Chrisz I was on the same ride. I got left behind by my group when I got a puncture and never managed to find another group slow enough for me to keep up with!! Great ride, but the headwind was probably the worst I've every ridden into.


----------



## Globalti (29 Oct 2013)

Maybe the Thanet riders were simply ignorant?


----------



## screenman (29 Oct 2013)

If they had helped then your time would have been achieved by cheating, maybe they were on the limit riding on your wheel and could not come through. Think of it as some macho thing and enjoy the boost to your ego, take it that you personally ground them down.

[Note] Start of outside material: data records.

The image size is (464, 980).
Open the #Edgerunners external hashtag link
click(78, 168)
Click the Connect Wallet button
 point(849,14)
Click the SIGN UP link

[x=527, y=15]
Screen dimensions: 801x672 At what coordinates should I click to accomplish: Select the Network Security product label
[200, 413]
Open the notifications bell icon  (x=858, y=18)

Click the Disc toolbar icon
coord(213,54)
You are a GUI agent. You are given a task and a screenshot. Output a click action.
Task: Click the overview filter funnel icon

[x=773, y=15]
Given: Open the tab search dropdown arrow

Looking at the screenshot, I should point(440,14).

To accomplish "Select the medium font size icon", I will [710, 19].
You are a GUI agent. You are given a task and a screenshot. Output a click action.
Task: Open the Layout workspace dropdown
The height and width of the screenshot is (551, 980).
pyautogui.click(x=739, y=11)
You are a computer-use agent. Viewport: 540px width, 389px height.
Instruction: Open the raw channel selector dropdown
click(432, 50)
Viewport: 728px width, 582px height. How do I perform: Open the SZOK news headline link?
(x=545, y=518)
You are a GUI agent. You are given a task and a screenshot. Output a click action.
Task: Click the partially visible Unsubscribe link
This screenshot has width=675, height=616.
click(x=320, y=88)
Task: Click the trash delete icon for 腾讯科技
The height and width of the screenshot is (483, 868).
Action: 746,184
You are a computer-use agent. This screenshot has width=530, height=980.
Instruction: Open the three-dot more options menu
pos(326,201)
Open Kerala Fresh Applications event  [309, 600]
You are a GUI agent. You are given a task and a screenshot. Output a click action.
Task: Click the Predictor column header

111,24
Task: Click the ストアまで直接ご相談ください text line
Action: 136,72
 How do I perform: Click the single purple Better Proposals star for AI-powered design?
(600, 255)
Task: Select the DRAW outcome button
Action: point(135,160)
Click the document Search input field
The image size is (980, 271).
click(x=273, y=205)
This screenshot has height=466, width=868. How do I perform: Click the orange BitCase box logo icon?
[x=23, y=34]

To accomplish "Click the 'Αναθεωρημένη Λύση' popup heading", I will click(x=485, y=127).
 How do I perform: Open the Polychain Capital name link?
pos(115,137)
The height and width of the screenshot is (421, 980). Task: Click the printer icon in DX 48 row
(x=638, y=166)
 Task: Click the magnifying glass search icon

Not forgetting that a reliability is not a race, do not want them governed or banned do we. Never ceases to amaze me though how many would be pretend racers treat both sportives and reliabilities as races, why not do a proper one. Not saying that the OP fits this bracket.


----------



## Leodis (29 Oct 2013)

I would have pulled back and politely told them to either do some work or fark off. Simples.

Sound like a bunch of nobbers and the club much practice this a lot.


----------



## Chrisz (29 Oct 2013)

I totally agree that it's not a race but a test of a team's (a collection of individuals working together to achieve a pre-determined goal or outcome *T.M.H.N.E.T.!*) ability to complete a set distance within a specified time bracket, with points being awarded for the number of club riders/teams able to achieve this goal.

So, not a race but there is still a competitive element involved.

The group who leeched on to us WERE made aware (several times) that we did not appreciate dragging them around without them taking a turn - there was no symbiotic relationship - purely parasitical. Had they had the manners to ask if they could latch on because they were knackered it would have been considered (bearing in mind the competitive element!). No such request was made, in fact a point-blank refusal to get on the front for a while was made.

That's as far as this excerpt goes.